環境
虛擬機:VMware 10
Linux版本:CentOS-6.5-x86_64
客戶端:Xshell4
FTP:Xftp4
jdk8
CM5.4
同類產品:Azkaban
一、簡介
Oozie由Cloudera公司貢獻給Apache的基於工作流引擎的開源框架,是用於Hadoop平台的開源的工作流調度引擎,是用來管理Hadoop作業,屬於web應用程序,由Oozie client和Oozie Server兩個組件構成,Oozie Server運行於Java Servlet容器(Tomcat)中的web程序。
特點:
(1)實際上Oozie不是僅用來配置多個MR工作流的,它可以是各種程序夾雜在一起的工作流,比如執行一個MR1后,接着執行一個java腳本,再執行一個shell腳本,接着是Hive腳本,然后又是Pig腳本,最后又執行了一個MR2,使用Oozie可以輕松完成這種多樣的工作流。使用Oozie時,若前一個任務執行失敗,后一個任務將不會被調度。

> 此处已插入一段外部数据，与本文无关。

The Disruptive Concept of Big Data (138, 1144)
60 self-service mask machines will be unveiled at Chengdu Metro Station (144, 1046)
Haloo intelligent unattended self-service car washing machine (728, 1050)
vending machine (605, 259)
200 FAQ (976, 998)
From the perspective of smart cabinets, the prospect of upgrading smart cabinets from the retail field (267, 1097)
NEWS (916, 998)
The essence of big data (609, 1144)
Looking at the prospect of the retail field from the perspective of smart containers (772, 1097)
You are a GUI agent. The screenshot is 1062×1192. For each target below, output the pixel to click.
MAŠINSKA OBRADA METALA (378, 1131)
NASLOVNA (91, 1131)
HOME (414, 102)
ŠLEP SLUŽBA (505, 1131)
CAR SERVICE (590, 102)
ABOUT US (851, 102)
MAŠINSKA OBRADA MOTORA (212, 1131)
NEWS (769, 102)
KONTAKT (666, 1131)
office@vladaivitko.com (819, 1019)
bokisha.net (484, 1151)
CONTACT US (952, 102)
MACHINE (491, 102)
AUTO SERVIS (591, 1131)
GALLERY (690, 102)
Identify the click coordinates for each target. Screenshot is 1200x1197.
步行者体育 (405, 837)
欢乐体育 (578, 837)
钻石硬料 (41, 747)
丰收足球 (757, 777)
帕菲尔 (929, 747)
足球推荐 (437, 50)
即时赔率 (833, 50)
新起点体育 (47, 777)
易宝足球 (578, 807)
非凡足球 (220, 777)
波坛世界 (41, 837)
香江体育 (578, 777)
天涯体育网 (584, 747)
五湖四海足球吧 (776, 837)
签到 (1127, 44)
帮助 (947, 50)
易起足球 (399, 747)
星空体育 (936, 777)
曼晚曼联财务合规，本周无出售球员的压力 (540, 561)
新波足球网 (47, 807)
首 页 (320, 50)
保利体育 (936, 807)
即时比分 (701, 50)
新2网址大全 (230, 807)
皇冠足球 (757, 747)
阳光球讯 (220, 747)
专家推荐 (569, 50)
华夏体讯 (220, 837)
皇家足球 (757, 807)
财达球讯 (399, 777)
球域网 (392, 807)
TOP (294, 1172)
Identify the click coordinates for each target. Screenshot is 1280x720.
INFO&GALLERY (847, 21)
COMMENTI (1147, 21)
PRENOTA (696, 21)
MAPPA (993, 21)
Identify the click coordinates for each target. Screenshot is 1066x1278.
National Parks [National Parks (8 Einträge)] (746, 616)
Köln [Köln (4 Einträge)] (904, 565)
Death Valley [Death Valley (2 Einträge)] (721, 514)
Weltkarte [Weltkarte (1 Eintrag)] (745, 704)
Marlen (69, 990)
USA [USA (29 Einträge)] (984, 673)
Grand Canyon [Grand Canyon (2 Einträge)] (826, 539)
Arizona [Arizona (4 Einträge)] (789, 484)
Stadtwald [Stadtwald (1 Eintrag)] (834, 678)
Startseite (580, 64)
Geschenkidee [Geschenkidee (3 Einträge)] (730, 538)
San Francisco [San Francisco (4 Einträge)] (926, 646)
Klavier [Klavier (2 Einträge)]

(2)Oozie的工作流必須是一個有向無環圖,實際上Oozie就相當於Hadoop的一個客戶端,當用戶需要執行多個關聯的MR任務時,只需要將MR執行順序寫入workflow.xml,然后使用Oozie提交本次任務,Oozie會托管此任務流。
(3)Oozie定義了控制流節點(Control Flow Nodes)和動作節點(Action Nodes),其中控制流節點定義了流程的開始和結束,以及控制流程的執行路徑(Execution Path),如decision,fork,join等;而動作節點包括Haoop map-reduce hadoop文件系統,Pig,SSH,HTTP,eMail和Oozie子流程
架構:
- workflow:工作流,由我們需要處理的每個工作組成,進行需求的流式處理。
- coordinator: 協調器,可將多個工作流協調成一個工作流來進行處理:多個workflow可以組成一個coordinator,可以把前幾個workflow的輸出作為后 一個workflow的輸入,也可以定義workflow的觸發條件,來做定時觸發
- bundle:捆,束,將一堆的coordinator進行匯總處理,是對一堆coordinator的抽象
二、安裝配置
通過CM安裝Oozie服務或者手動安裝
1、Oozie WEB控制台失效問題
解壓ext-2.2到/var/lib/oozie unzip ext-2.2.lib -d /var/lib/oozie
Oozie服務中配置啟用web控制台
保存,重啟Oozie服務
Oozie配置
1、節點內存配置
2、oozie.service.callablequeueservice.callable.concurrency(節點並發)
3、oozie.service.callablequeueservice.queue.size(隊列大小)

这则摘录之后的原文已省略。